> WORK REQUIRED
For each line in the data below that holds "Drum", return a copy.

#####

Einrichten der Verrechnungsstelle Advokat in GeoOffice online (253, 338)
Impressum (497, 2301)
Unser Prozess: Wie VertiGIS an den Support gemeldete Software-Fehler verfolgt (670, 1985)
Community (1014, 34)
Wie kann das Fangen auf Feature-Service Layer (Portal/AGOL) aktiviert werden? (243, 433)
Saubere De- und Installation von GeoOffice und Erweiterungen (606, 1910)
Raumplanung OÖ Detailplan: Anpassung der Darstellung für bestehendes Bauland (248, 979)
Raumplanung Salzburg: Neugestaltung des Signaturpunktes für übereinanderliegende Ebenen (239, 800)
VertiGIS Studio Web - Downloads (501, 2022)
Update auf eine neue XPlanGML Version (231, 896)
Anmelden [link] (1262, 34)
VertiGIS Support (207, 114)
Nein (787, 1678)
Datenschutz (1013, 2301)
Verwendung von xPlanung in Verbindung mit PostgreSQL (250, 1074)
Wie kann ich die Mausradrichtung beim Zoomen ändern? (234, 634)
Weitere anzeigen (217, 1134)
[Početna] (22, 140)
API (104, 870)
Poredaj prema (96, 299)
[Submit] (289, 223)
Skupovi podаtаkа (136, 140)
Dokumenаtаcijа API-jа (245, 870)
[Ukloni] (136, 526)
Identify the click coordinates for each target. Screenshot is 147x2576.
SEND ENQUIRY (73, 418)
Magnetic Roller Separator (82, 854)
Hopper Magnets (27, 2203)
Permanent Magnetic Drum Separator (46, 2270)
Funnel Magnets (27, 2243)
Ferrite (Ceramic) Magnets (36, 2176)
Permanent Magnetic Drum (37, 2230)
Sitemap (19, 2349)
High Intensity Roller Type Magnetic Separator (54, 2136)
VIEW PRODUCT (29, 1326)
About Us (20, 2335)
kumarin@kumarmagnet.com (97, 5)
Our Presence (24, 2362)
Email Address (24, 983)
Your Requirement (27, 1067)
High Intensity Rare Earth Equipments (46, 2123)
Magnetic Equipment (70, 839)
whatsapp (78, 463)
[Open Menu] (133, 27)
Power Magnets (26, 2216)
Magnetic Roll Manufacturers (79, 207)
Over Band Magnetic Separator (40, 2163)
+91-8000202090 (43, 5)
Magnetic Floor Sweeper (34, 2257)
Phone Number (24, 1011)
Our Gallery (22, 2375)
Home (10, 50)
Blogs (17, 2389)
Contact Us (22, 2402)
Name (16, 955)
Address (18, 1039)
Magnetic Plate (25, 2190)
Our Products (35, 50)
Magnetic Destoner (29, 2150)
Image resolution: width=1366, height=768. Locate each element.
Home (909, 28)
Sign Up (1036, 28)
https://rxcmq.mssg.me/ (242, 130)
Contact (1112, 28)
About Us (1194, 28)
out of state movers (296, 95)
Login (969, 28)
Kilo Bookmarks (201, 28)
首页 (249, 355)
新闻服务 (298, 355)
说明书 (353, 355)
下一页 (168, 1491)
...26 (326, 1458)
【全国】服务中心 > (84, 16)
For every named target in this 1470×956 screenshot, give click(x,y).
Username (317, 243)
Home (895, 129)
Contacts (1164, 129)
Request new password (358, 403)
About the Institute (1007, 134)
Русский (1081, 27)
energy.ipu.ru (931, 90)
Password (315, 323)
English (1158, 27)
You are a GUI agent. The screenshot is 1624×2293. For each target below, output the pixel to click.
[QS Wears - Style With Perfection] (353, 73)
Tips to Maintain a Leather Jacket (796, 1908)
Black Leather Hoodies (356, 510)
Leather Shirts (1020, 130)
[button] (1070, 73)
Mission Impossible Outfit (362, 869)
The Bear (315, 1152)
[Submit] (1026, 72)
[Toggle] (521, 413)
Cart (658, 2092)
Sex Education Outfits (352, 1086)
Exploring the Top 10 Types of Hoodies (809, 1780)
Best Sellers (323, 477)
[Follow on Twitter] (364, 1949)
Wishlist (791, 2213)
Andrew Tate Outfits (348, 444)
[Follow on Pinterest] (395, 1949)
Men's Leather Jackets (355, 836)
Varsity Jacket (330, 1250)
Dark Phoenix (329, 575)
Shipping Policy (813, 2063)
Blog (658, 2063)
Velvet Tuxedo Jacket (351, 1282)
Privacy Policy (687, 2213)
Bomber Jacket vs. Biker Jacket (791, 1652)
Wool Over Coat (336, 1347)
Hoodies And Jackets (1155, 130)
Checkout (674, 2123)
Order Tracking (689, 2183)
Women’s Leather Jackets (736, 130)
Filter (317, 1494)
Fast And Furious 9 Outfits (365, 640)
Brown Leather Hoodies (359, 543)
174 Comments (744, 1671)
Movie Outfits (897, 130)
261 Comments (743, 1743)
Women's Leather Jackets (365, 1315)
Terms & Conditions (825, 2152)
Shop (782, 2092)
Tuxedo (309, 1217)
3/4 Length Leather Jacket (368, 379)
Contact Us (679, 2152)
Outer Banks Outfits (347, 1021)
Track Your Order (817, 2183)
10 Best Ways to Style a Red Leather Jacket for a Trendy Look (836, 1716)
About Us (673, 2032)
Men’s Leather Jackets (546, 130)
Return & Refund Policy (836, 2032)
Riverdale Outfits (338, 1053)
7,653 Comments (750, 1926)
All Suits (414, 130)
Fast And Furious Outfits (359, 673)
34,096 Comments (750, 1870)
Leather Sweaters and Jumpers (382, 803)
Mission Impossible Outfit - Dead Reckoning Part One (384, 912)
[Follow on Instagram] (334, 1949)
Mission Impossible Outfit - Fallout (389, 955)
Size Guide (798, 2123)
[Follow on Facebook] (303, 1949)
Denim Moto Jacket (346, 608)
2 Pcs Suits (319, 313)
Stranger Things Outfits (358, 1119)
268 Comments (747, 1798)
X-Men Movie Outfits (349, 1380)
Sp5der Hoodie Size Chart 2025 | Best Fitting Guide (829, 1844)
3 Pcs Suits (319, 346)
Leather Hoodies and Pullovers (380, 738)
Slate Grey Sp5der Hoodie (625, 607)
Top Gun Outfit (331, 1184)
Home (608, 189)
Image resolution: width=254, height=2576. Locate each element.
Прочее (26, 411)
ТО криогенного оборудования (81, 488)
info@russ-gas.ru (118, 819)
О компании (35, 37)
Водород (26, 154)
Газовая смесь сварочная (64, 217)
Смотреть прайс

#####

> OUTPUT FOR THIS TASK
Permanent Magnetic Drum Separator (46, 2270)
Permanent Magnetic Drum (37, 2230)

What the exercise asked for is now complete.